**Saved data entries**

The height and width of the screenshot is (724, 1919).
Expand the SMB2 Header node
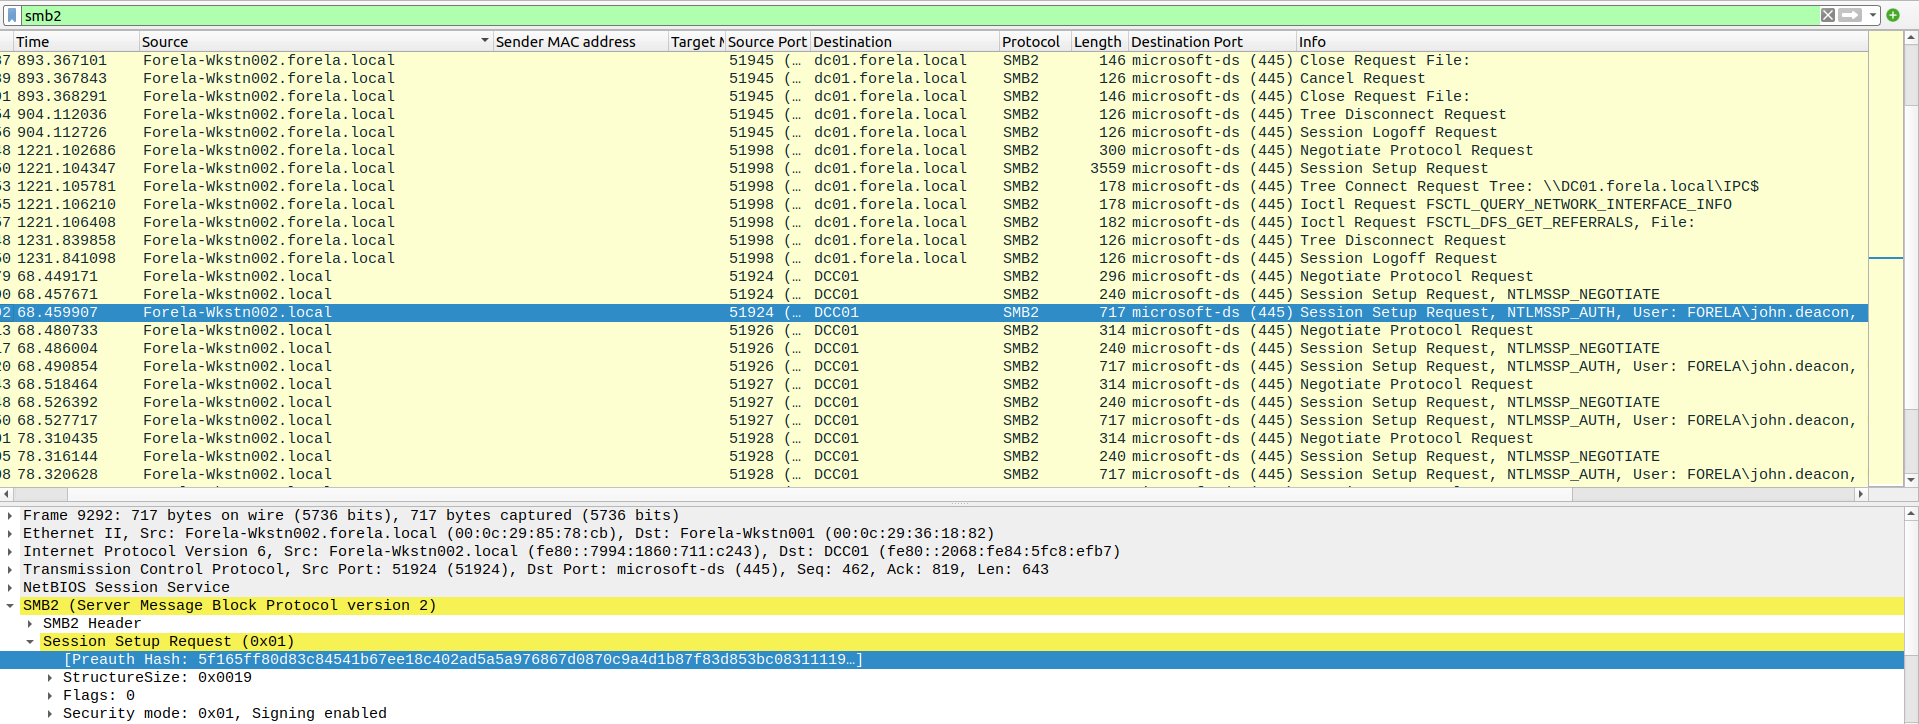click(x=30, y=624)
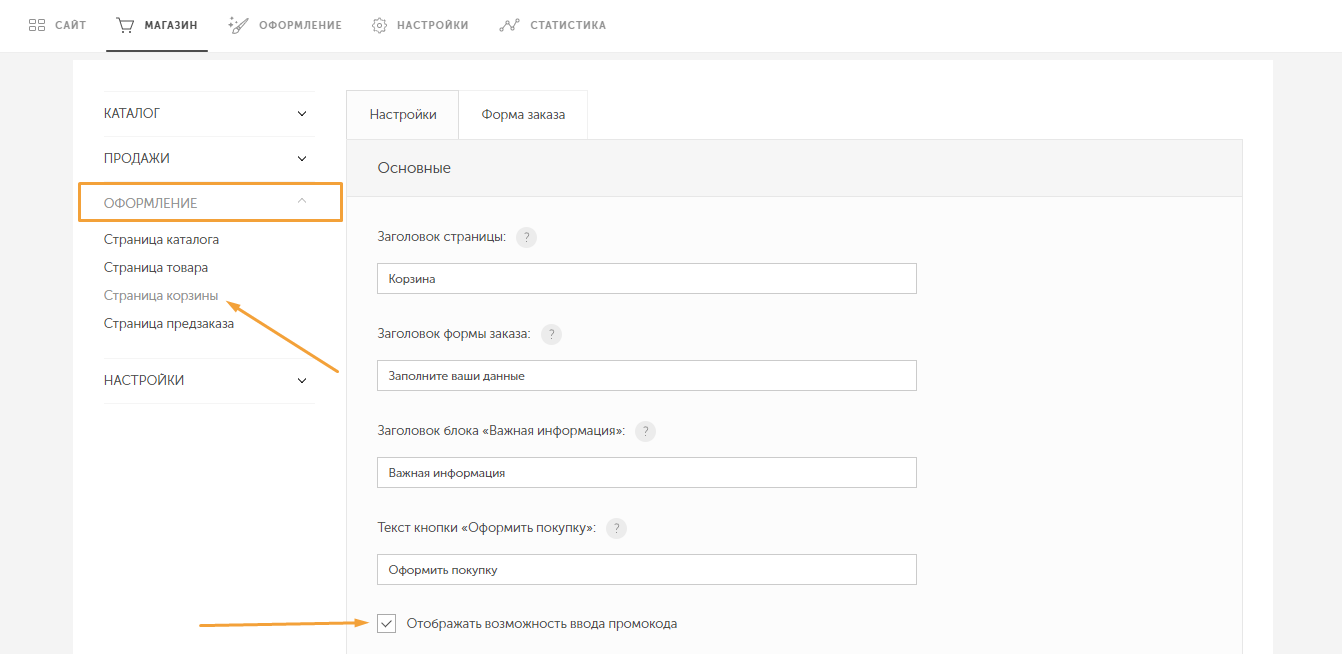Switch to the Форма заказа tab

(523, 115)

**What you should do**
Retype the records exactly, but skip the pictures.

**Reply to the exercise**
The height and width of the screenshot is (724, 1919).
Expand the SMB2 Header node
click(x=30, y=624)
Switch to the Форма заказа tab

(523, 115)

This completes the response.